(Beginning of PROVIDED DATA)

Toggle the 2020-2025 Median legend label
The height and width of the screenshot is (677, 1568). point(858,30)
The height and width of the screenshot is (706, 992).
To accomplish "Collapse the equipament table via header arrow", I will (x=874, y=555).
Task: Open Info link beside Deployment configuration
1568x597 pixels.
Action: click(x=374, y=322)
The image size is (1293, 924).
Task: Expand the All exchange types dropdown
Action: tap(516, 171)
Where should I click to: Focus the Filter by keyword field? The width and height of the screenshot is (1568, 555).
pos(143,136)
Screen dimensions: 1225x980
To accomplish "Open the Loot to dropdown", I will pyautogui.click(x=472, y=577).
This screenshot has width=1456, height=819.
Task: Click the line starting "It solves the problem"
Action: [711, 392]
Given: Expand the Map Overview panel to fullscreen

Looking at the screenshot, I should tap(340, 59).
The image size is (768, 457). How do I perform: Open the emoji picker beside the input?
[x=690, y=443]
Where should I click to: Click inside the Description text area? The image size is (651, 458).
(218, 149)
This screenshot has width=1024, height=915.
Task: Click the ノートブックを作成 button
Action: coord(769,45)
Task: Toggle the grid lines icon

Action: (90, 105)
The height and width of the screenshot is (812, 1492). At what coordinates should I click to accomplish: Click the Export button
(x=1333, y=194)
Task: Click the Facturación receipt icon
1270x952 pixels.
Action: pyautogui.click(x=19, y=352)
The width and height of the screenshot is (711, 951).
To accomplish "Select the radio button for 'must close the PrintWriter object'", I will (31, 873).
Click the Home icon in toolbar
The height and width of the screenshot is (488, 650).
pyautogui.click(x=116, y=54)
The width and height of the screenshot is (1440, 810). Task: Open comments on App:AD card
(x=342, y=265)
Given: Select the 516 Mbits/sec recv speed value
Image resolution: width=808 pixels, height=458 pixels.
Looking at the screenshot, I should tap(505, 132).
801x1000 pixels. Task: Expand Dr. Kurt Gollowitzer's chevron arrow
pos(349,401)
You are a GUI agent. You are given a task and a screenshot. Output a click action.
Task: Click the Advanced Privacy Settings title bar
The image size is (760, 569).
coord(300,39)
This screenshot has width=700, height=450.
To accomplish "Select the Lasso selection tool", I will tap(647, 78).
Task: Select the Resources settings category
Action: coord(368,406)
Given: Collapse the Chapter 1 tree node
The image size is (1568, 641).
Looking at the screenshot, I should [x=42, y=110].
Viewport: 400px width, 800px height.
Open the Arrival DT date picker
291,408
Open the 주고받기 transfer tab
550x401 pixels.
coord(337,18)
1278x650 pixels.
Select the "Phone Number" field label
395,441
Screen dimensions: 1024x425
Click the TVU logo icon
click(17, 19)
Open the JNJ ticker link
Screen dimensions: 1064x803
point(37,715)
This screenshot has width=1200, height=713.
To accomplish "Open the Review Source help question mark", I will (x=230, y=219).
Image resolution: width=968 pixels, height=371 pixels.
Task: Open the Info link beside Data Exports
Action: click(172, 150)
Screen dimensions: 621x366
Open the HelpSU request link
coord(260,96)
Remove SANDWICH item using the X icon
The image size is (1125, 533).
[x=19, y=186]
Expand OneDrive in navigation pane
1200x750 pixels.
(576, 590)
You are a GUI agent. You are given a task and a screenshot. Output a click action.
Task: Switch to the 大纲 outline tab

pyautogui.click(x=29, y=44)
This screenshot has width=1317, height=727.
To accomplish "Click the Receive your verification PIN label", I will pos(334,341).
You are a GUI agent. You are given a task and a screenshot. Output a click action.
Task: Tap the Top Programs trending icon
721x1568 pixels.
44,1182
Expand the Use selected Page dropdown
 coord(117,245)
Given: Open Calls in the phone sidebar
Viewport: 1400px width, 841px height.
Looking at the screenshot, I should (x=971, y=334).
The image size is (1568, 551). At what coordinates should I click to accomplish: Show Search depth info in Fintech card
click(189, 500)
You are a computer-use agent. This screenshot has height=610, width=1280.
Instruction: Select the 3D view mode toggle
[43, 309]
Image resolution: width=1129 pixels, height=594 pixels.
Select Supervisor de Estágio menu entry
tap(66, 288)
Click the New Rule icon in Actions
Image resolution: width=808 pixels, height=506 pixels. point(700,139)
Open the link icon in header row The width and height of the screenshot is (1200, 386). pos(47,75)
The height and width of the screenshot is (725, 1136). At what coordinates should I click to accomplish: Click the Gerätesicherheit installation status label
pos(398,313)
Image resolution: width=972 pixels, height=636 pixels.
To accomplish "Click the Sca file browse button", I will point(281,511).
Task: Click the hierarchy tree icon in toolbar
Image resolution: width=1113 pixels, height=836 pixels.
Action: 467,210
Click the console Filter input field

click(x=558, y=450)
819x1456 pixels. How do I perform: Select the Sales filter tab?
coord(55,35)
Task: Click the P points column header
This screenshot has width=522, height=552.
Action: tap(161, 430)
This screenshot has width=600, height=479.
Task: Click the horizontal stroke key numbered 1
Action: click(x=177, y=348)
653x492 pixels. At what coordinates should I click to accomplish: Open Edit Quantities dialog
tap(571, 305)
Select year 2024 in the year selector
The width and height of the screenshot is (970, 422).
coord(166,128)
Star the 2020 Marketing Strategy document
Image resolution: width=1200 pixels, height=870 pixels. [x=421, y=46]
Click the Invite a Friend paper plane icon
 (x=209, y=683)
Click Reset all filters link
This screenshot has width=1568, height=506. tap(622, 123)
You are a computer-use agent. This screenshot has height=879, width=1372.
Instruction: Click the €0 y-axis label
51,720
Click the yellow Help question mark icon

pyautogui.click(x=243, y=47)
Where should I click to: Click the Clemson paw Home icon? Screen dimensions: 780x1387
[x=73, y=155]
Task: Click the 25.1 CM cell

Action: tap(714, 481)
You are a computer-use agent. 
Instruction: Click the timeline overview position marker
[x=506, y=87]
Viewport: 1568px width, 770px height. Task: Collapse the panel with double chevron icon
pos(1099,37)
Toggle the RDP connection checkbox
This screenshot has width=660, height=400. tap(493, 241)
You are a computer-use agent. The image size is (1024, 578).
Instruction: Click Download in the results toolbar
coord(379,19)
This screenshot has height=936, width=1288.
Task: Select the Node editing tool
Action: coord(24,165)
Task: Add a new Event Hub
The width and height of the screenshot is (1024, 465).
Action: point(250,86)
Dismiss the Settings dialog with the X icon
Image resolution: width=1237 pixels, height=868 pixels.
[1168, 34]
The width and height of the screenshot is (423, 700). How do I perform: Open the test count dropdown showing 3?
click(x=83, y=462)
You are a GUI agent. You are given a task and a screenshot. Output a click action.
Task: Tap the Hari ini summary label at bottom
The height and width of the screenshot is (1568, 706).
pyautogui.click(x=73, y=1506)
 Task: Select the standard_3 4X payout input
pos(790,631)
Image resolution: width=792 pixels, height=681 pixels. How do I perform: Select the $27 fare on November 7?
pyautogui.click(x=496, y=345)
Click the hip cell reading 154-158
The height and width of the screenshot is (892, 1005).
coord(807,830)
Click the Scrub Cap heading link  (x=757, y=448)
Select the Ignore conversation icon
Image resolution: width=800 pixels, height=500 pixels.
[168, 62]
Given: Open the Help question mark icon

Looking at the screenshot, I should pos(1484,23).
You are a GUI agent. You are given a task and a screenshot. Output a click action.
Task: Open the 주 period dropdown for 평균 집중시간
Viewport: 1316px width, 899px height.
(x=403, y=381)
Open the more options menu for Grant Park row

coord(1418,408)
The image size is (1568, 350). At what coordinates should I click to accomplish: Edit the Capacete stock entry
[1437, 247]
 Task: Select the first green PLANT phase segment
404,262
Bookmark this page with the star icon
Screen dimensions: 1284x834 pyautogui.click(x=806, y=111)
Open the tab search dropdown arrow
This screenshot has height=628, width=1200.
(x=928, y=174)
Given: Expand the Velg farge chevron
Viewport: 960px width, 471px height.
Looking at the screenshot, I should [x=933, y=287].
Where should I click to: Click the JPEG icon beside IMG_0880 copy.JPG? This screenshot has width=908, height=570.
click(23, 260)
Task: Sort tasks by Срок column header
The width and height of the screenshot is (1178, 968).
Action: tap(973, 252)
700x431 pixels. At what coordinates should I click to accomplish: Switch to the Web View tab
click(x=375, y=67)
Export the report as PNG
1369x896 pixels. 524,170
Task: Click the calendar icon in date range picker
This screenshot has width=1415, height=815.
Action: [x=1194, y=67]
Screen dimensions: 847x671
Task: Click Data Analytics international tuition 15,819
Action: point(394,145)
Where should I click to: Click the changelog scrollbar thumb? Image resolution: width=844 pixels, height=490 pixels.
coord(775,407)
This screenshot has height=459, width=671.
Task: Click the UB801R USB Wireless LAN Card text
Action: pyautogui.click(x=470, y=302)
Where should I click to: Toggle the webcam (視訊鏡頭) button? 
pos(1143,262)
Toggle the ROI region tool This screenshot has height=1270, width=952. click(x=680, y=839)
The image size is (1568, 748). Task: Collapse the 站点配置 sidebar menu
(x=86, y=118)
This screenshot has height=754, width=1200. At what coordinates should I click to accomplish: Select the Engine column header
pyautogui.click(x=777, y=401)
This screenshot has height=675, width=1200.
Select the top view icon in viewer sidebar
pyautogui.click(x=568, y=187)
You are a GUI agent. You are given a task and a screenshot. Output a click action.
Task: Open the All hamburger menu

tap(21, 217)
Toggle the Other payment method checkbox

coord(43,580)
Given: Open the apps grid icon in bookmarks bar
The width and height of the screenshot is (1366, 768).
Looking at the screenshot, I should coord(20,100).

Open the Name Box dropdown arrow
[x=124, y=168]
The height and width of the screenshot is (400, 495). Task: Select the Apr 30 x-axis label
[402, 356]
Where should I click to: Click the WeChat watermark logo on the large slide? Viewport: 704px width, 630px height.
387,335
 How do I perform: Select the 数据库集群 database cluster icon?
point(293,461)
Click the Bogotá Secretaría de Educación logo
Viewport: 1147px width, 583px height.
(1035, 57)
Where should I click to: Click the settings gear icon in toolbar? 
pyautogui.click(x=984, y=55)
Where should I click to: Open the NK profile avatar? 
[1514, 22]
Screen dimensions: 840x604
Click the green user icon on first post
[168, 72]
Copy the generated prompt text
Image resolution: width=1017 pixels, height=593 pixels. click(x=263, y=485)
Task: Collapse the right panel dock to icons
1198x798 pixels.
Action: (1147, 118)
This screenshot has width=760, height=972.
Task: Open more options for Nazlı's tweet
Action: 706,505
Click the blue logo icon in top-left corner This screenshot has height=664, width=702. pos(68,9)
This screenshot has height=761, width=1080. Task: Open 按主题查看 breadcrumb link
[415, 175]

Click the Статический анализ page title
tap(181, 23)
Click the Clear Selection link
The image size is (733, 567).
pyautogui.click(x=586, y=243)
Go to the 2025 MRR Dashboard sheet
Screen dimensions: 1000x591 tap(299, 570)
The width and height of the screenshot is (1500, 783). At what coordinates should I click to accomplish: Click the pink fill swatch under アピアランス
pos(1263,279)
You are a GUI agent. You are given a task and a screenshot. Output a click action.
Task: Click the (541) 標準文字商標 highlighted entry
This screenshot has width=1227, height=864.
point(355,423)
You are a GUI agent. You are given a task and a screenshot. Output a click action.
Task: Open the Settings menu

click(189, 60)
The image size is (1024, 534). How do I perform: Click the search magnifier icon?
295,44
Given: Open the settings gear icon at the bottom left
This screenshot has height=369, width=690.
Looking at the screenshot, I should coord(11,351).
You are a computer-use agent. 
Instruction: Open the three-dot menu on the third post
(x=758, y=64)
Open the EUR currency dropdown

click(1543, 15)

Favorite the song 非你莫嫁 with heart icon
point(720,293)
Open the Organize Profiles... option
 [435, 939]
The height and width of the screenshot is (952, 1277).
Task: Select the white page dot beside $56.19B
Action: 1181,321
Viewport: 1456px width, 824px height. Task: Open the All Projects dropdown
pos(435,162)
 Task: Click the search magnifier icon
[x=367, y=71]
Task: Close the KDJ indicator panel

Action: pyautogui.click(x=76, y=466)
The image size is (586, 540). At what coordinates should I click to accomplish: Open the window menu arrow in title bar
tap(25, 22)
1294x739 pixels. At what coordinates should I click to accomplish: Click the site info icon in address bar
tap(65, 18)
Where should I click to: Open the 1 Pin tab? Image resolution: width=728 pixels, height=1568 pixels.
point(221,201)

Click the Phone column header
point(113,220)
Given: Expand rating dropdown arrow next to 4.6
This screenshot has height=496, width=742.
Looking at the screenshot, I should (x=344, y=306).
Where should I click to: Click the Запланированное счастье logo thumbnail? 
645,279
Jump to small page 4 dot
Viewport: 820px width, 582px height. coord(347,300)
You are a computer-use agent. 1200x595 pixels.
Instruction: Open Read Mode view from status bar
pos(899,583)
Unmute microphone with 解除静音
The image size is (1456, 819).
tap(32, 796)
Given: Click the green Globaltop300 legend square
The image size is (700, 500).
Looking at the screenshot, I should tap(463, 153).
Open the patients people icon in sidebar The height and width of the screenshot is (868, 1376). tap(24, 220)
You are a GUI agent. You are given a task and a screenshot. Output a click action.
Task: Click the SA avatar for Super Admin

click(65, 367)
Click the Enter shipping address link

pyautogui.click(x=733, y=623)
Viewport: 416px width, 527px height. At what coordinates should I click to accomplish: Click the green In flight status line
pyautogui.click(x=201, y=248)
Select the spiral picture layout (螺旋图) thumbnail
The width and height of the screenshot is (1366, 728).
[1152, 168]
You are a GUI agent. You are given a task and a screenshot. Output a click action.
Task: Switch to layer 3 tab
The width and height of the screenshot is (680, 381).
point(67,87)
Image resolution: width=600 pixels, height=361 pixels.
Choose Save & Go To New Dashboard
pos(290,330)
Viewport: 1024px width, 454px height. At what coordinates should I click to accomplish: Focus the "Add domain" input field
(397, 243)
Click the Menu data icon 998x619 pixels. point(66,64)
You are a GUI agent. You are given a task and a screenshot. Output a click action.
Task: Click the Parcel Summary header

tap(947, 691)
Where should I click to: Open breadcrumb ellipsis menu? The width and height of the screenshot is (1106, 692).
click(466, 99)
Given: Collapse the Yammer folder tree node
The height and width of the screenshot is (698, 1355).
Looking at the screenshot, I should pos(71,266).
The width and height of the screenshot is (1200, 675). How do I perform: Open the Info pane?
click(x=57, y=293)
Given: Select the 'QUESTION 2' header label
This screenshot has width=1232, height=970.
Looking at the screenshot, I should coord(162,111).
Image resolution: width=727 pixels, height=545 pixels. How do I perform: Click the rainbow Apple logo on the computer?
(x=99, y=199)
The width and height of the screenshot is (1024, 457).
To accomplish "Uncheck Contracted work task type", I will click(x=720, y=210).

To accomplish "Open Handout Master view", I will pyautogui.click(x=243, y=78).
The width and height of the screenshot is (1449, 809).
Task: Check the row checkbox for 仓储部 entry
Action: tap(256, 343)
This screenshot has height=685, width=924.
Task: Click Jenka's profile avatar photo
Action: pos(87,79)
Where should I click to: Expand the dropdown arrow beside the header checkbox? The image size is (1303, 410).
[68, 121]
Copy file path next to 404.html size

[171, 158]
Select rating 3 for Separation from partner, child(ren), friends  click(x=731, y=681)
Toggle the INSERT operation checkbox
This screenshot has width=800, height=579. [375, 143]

(End of PROVIDED DATA)

* TASK DETAILS
Of the entries above, transcribe exactly those lines that fall between the line containing "Given: Collapse the Yammer folder tree node" and the line containing "The width and height of the screenshot is (1024, 457).", together with those two lines.

* SOLUTION FOR THIS PROBLEM
Given: Collapse the Yammer folder tree node
The height and width of the screenshot is (698, 1355).
Looking at the screenshot, I should pos(71,266).
The width and height of the screenshot is (1200, 675). How do I perform: Open the Info pane?
click(x=57, y=293)
Given: Select the 'QUESTION 2' header label
This screenshot has width=1232, height=970.
Looking at the screenshot, I should coord(162,111).
Image resolution: width=727 pixels, height=545 pixels. How do I perform: Click the rainbow Apple logo on the computer?
(x=99, y=199)
The width and height of the screenshot is (1024, 457).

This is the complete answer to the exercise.